Im September 2006 musste der in München ansässige Handy-Hersteller "BenQ-Mobile" Insolvenz anmelden, nachdem die Muttergesellschaft in Taiwan den Geldhahn zugedreht hatte. Infolge der Insolvenz haben nicht nur mehr als 3000 BenQ-Beschäftigte ihren Arbeitsplatz verloren, sondern auch viele aus Zuliefererfirmen.
Die Balda AG aus Bad Oeynhausen beispielsweise musste die Segel nun für vier Produktionsstätten streichen, nachdem der Mobilfunk-Netzbetreiber als Groß-Auftraggeber ausgefallen war.
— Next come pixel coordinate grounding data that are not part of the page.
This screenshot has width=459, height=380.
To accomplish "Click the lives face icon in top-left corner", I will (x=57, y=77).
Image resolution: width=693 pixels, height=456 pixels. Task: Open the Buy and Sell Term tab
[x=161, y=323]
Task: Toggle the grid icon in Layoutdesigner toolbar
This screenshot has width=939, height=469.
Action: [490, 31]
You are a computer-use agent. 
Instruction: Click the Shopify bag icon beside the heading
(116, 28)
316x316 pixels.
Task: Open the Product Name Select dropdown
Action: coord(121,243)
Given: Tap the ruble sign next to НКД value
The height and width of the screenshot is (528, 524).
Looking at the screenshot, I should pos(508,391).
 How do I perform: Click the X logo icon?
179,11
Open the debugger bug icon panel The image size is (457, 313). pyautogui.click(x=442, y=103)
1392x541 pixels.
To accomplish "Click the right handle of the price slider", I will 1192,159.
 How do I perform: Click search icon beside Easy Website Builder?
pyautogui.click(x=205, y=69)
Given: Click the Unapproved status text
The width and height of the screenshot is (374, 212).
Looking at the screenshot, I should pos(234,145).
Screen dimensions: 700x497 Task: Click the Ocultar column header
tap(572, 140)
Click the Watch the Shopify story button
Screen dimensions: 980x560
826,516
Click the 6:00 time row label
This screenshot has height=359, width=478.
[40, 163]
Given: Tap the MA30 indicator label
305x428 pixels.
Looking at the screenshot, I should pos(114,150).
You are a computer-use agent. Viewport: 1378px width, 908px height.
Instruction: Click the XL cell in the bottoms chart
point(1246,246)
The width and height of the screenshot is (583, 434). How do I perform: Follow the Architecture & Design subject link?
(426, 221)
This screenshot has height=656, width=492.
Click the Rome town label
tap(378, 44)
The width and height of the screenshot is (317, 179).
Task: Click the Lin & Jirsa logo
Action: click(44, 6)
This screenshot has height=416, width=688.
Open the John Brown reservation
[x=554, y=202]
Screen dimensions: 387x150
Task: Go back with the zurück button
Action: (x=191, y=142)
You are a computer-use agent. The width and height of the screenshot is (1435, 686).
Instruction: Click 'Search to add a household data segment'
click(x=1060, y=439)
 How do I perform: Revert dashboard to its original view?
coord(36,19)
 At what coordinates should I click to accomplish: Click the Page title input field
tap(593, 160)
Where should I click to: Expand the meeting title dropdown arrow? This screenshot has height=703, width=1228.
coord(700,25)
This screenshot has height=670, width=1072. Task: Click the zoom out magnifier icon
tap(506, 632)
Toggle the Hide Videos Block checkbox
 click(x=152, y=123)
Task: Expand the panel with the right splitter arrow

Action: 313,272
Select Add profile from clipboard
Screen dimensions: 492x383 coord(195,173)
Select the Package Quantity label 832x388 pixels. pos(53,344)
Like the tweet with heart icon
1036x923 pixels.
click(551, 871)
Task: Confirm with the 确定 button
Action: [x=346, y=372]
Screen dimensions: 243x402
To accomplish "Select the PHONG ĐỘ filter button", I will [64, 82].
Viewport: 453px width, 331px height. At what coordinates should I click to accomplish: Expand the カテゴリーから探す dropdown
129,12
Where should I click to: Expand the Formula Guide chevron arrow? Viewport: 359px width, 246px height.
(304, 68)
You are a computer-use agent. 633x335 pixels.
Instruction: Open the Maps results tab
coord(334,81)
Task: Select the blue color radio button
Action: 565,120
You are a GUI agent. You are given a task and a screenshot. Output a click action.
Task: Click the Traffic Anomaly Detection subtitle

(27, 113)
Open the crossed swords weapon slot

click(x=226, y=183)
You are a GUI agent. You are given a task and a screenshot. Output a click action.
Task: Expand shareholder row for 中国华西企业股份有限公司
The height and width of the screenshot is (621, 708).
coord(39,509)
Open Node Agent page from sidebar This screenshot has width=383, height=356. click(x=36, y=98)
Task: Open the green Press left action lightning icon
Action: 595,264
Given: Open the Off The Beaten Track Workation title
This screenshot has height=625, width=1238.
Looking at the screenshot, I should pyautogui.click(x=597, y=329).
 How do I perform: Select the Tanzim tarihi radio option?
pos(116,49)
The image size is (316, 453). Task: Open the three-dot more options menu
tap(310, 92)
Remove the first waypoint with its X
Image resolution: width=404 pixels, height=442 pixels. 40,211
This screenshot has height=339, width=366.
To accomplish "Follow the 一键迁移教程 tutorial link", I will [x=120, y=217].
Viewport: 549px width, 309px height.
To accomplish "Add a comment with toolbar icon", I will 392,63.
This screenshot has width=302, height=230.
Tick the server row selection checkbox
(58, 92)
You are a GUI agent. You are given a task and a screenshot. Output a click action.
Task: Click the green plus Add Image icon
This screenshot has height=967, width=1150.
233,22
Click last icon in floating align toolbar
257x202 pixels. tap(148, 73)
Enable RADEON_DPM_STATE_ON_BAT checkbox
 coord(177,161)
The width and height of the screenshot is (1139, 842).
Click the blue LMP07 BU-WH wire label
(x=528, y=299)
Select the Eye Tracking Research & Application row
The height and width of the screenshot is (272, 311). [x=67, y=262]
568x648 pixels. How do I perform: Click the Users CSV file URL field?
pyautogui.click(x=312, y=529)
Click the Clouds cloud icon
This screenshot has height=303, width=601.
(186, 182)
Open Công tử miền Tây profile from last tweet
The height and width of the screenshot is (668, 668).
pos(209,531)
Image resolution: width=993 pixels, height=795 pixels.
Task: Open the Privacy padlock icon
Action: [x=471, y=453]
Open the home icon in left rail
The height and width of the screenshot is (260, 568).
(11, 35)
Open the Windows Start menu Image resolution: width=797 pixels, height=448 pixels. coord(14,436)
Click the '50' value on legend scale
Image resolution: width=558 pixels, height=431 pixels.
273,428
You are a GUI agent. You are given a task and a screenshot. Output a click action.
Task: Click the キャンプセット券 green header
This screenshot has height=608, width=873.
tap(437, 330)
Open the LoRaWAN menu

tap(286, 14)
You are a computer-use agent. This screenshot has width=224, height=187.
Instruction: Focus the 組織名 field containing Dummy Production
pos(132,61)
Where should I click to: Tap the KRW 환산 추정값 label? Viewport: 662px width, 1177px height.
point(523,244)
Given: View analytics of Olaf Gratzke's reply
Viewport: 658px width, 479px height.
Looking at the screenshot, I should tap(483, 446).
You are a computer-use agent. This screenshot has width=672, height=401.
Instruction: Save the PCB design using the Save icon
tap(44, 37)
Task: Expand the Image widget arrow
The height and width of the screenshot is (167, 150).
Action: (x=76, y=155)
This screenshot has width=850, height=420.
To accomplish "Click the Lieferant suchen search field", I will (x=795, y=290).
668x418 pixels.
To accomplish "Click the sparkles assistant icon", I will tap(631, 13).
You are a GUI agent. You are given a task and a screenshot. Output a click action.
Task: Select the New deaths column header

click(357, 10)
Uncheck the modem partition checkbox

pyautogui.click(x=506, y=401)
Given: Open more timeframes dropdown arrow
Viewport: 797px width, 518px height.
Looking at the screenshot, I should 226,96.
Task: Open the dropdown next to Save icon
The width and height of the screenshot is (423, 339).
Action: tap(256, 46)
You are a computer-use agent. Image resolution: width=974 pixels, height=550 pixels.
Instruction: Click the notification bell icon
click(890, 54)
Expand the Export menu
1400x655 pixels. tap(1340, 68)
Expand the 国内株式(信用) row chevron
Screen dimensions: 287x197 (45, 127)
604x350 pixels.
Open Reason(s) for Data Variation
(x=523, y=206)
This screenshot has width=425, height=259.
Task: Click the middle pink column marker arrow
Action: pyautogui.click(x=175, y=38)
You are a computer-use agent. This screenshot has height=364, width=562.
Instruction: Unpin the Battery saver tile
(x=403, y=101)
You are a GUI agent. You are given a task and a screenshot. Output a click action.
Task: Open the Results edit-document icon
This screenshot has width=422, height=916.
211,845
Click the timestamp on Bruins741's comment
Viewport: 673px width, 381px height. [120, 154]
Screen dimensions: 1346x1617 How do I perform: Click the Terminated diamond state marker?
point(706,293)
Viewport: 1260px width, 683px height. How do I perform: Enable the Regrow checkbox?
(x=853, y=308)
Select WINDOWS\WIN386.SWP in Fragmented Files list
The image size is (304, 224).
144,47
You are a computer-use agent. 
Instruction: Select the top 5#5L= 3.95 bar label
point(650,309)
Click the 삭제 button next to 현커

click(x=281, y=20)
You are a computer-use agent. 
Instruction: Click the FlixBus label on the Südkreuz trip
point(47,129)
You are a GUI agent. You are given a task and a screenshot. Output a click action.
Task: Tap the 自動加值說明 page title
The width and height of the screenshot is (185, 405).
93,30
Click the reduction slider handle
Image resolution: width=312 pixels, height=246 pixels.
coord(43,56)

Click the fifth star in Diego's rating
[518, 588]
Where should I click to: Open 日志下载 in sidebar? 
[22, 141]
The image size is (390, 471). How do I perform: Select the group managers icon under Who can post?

Zwar hing die Balda-Nabelschnur nicht nur an BenQ-Mobile, doch die Insolvenz des Handy-Herstellers brachte das berühmte Fass zum Überlaufen und das Unternehmen aus Bad Oeynhausen konnte nicht mehr anders, als Restrukturierungsmaßnahmen einzuleiten.
Zwischenzeitlich keimte in den Medien ein Hoffnungsschimmer auf als es hieß, die Balda AG würde für den US-amerikanischen Computer- und jetzt auch Handy-Hersteller die neuartigen Touch-Screen-Bedienelemente herstellen. Weder Balda noch Apple äußerten sich bisher zu den Spekulationen aber der große "Kracher" scheint die Zusammenarbeit nicht zu sein, denn nun heißt es: Balda hat sich von drei weiteren Werken getrennt.
Betroffen sind Werke in Herford und Oberlungwitz, nachdem im Dezember das Werk in Seelbach (Baden-Württemberg) verkauft wurde. Die Werke in Herford und Oberlungwitz gingen die Hanse Industriekapital-Beteiligungs-GmbH aus Hamburg, das Werk in Seelbach an eine Investorengruppe.
Aus dem Verkauf an die Hamburger Industriekapital-Beteiligungs-GmbH blieben insgesamt 7,5 Millionen Euro über, wobei noch gut vier Millionen Euro an Verbindlichkeiten mit übernommen wurden. Wie viel Geld der Verkauf des Werkes in Seelbach einbrachte, ist nicht zu erfahren. Die Arbeitsplätze der Beschäftigten in Herford und Oberlungwitz sollen erhalten bleiben. Trotzdem könnten insgesamt bis zu 1000 Mitarbeiter ihren Job verlieren, Verhandlungsergebnisse mit den Arbeitnehmervertretern stehen noch aus.